You chose poorly, she is now angry.

Settle onto the couch to nurse her again and start The Avengers up again while you are suddenly aware that you haven't eaten breakfast yet. Consider eating chocolate chips by the fistful.

While trapped under a hangry (hungry angry) baby on the couch, hear your mother in her attached apartment transfer her own load of laundry into their own dryer and start it. Realize suddenly that you did not start your own dryer. This is unfortunate because while there are two dryers in the extended house, they share a vent and therefore only one can be used at a time. This means that your sheets will not be dry for another two hours instead of one.

Thank goodness for digital calendar reminders, because a reminder pops up on your phone that you have a digital webinar on running large-scale author events to attend in one hour. You would have totally forgotten otherwise. Hopefully by then the baby will be asleep.

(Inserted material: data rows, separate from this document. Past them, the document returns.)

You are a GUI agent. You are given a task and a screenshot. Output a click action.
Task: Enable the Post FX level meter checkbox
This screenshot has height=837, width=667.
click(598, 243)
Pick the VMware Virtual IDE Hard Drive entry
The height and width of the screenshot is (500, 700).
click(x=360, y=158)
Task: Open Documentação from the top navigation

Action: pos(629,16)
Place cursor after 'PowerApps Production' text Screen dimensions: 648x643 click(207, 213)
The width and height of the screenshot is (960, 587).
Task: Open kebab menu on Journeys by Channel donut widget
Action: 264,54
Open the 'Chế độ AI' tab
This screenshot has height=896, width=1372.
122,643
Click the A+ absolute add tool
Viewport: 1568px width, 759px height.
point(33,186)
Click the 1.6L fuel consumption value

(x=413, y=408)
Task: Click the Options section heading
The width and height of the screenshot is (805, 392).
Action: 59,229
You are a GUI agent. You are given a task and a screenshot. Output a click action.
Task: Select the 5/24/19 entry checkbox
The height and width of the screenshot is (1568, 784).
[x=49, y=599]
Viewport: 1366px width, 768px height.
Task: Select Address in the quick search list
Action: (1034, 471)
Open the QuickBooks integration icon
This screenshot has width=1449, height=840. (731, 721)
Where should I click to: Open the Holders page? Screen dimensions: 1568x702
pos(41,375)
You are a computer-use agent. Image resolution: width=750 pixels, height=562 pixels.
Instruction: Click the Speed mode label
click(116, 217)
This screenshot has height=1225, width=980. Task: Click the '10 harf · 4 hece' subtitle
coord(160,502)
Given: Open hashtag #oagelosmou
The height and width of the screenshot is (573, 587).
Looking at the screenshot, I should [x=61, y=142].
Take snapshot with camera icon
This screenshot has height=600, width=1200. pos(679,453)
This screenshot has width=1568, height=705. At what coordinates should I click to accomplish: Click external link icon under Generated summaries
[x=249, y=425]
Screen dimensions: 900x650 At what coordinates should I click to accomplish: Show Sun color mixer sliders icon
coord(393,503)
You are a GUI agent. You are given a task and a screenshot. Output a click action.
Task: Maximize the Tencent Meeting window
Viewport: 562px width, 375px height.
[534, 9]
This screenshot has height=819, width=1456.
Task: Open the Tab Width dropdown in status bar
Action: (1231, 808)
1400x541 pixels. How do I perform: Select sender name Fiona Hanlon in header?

Settle the baby back into the swing. This time, with a full tummy, she prepares to fall asleep. Run upstairs to vacuum the upstairs carpets while she's drowsy, hopefully the white noise of the vacuum will help send her to sleep (it does). While vacuuming the Older Child's room, discover the pillow cases that you pulled out earlier and subsequently forgot to take into your own bedroom. While vacuuming your bedroom, realize that you forgot the pillowcases again. Turn off vacuum to run and pick up pillowcases and toss them onto your own bed, before you forget. Shoddily vacuum the rest of the upstairs because you're rushing now.

It is now 1:30, and forgotten breakfast is turning into forgotten lunch. You have 25 minutes before you have to sit down for the webinar, so scavenge for food in the kitchen. Eat last night's leftover spicy peanut noodles. Finally take those vitamins and put the bottles away up on their shelf out of the reach of little hands. Eat a handful of chocolate chips and grab a packet of brown sugar Pop-Tarts left over from that 90's-themed tv-watching party you threw a few weeks ago1, because you're an adult and you do what you want2.  Suddenly remember that there's a library DVD due today, and the overdue fee is $1/day. Renew DVD loan online (for the 2nd time, you really should watch that and bring it back.)

Eat a second packet of Pop-Tarts as well, because you've lost control of your life.
The business cards are still not in your wallet.


1 - Legends of the Hidden Temple is still amazing, GUTS is not. AH! Real Monsters and Are you Afraid of the Dark? were tolerable but not particularly inspiring.
2 - This applies to both superfluous parties and to eating Pop-Tarts irresponsibly.